- **Exercise**:
Reproduce, from the lines below, exactly the stretch that begins at the line containing "You are a computer-use agent. Viewport: 1400px" and ends at the line containing "You are a computer-use agent. Viewport: 1360px", both included.

- **Source material**:
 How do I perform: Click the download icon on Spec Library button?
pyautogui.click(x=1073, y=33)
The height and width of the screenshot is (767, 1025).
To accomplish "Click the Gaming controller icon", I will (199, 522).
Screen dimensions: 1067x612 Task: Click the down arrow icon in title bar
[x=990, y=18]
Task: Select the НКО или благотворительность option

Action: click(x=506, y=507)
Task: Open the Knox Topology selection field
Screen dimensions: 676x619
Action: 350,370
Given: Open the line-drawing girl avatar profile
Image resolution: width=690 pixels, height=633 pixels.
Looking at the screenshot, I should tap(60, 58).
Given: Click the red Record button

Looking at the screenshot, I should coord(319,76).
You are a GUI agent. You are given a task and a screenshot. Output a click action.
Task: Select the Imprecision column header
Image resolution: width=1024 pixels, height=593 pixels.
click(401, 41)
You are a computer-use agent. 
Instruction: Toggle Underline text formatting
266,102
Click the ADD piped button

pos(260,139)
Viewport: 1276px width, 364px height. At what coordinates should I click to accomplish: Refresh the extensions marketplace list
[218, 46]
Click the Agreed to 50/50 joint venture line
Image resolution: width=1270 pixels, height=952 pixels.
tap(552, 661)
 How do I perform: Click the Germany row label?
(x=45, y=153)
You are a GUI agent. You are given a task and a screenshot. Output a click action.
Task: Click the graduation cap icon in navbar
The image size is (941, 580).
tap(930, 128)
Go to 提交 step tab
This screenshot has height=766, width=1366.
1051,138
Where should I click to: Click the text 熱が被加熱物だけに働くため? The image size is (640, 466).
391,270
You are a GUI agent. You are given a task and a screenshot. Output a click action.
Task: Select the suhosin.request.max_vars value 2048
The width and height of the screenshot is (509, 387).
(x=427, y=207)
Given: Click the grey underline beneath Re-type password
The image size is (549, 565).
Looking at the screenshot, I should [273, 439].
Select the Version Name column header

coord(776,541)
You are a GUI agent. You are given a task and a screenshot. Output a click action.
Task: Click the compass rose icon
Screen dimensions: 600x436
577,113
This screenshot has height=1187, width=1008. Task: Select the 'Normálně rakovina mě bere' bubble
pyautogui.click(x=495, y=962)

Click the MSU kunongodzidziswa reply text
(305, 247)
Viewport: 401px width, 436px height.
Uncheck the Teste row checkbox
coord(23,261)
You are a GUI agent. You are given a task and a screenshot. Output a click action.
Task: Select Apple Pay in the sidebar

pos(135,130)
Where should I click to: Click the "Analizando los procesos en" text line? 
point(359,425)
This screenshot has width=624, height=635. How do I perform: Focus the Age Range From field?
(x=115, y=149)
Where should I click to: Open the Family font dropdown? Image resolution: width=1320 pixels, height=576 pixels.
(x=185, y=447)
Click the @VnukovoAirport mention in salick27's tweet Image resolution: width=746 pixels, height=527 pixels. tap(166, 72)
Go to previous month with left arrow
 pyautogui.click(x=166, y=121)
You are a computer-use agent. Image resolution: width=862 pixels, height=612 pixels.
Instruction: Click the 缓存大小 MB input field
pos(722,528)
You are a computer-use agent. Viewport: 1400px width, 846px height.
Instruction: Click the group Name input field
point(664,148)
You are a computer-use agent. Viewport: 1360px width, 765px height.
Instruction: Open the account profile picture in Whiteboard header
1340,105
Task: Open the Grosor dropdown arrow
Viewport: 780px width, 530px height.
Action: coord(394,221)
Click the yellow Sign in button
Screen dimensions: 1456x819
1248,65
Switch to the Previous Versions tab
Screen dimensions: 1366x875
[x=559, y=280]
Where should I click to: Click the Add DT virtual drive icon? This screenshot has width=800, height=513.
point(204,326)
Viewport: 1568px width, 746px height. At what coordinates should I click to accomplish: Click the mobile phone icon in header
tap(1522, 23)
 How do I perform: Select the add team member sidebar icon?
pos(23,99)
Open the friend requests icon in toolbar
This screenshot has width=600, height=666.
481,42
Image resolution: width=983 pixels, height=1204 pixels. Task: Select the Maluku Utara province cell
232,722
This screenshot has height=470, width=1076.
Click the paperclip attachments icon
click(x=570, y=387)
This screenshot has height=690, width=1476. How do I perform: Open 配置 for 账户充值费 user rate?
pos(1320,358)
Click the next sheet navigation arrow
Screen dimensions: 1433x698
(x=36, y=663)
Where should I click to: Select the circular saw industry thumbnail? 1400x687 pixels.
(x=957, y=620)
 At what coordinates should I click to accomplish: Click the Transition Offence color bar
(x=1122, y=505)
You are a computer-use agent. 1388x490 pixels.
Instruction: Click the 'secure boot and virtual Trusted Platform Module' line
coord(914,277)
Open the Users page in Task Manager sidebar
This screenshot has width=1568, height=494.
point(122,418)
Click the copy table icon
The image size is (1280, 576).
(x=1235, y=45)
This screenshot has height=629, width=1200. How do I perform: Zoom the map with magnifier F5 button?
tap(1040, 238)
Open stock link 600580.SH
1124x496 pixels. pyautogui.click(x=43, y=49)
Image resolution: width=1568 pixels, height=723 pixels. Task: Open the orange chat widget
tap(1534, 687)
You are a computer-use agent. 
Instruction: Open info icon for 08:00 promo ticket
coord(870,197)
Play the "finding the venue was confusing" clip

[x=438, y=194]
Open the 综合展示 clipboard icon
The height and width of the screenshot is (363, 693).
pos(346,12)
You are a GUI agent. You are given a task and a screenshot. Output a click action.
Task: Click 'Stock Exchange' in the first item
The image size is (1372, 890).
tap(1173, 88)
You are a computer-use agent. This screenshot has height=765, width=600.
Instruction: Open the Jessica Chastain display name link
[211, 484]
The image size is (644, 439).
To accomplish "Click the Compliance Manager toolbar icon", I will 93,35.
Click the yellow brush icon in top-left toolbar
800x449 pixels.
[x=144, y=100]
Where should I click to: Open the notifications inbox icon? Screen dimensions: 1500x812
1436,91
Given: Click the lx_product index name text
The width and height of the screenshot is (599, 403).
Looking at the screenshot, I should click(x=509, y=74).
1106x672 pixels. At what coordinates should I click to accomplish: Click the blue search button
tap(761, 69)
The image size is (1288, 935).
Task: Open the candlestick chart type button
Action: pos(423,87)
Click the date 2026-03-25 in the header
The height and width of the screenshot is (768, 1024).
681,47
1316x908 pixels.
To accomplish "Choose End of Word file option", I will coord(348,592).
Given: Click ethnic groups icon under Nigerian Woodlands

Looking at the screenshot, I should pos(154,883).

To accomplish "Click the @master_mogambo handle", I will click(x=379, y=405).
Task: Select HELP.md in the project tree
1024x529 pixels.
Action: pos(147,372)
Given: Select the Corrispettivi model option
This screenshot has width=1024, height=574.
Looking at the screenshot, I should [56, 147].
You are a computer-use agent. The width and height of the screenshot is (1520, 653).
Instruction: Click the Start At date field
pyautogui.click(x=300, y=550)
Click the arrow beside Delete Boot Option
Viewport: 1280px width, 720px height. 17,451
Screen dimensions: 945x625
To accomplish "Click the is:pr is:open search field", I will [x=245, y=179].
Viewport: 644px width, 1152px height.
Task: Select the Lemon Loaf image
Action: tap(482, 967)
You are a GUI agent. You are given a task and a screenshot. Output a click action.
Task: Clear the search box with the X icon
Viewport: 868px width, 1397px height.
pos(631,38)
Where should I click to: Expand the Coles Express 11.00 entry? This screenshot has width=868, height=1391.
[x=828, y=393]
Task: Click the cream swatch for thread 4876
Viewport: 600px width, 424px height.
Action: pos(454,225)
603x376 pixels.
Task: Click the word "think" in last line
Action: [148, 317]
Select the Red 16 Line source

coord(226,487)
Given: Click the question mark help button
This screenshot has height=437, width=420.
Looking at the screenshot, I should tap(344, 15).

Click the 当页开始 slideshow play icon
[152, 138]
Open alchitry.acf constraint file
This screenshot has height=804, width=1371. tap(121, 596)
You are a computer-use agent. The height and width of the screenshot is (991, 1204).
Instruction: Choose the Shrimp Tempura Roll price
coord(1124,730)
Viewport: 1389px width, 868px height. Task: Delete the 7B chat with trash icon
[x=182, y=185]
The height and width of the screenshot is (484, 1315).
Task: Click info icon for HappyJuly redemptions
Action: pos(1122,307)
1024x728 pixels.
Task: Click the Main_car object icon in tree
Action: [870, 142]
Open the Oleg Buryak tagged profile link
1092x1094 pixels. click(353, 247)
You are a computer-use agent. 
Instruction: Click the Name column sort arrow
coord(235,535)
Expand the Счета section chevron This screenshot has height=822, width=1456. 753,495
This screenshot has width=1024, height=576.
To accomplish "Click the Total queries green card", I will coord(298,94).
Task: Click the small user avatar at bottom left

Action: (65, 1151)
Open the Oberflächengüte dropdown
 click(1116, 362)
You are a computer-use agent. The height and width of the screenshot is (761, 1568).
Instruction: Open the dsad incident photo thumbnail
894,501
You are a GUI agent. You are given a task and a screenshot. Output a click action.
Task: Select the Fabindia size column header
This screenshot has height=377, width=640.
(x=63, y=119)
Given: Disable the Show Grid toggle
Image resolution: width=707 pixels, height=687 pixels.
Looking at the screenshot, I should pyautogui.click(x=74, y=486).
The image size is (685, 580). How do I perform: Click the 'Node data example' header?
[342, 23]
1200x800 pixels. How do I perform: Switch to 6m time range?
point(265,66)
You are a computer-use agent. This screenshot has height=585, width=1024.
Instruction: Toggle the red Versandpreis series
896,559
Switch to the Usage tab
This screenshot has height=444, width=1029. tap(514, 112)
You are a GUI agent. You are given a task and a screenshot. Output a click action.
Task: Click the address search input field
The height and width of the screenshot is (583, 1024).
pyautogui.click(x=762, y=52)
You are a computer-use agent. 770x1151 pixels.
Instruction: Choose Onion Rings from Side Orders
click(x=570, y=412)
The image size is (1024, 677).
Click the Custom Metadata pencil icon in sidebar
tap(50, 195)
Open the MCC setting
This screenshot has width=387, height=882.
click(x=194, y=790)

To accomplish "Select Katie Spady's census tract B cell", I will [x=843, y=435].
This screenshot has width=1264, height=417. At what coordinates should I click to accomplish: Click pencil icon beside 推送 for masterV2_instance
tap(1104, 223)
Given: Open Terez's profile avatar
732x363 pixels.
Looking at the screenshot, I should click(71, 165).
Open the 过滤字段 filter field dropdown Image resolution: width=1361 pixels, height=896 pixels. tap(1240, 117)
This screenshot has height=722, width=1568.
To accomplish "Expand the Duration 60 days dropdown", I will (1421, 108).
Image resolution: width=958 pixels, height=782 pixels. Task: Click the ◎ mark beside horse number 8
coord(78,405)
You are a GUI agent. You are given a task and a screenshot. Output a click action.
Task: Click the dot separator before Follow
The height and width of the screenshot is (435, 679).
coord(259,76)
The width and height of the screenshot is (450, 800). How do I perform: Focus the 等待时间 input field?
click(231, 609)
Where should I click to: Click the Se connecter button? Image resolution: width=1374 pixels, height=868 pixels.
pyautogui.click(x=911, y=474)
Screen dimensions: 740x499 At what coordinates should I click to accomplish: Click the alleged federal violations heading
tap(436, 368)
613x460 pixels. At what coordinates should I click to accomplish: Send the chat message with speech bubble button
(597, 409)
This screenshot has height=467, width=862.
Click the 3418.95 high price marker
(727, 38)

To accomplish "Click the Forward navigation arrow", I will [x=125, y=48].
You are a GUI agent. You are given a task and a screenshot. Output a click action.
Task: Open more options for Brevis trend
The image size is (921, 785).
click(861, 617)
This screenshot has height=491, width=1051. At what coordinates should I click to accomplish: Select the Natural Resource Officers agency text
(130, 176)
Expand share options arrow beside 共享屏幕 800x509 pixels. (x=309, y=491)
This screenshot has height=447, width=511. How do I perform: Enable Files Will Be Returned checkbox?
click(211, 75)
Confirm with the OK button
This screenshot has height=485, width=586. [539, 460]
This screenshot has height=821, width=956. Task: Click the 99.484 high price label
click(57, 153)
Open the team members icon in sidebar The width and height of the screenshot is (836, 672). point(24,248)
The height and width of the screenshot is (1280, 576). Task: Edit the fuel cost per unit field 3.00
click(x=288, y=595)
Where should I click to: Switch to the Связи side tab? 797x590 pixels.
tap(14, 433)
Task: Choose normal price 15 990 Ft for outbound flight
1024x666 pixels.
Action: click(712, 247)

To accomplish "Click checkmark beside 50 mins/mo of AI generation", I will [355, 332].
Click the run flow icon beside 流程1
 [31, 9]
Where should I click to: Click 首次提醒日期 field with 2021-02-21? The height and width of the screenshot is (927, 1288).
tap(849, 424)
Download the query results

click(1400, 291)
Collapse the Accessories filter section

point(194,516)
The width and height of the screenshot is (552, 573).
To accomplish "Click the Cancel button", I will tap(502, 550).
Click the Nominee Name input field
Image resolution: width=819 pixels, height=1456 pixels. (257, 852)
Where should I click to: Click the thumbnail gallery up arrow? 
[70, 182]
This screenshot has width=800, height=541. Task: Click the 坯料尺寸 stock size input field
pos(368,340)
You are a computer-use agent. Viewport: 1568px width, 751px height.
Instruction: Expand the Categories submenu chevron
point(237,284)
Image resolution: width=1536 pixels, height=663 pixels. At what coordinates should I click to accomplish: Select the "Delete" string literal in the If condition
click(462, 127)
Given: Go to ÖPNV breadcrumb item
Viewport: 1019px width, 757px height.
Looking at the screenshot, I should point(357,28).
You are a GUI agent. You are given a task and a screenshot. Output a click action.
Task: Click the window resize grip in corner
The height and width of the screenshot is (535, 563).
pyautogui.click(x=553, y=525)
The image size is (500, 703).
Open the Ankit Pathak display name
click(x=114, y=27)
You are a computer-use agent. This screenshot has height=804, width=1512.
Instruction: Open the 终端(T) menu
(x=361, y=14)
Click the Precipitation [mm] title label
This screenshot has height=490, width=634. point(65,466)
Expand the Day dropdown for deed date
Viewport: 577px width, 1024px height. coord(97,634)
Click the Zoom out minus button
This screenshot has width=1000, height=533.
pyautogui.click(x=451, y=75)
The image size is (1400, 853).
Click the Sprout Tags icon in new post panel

- **Written reply**:
You are a computer-use agent. Viewport: 1400px width, 846px height.
Instruction: Click the group Name input field
point(664,148)
You are a computer-use agent. Viewport: 1360px width, 765px height.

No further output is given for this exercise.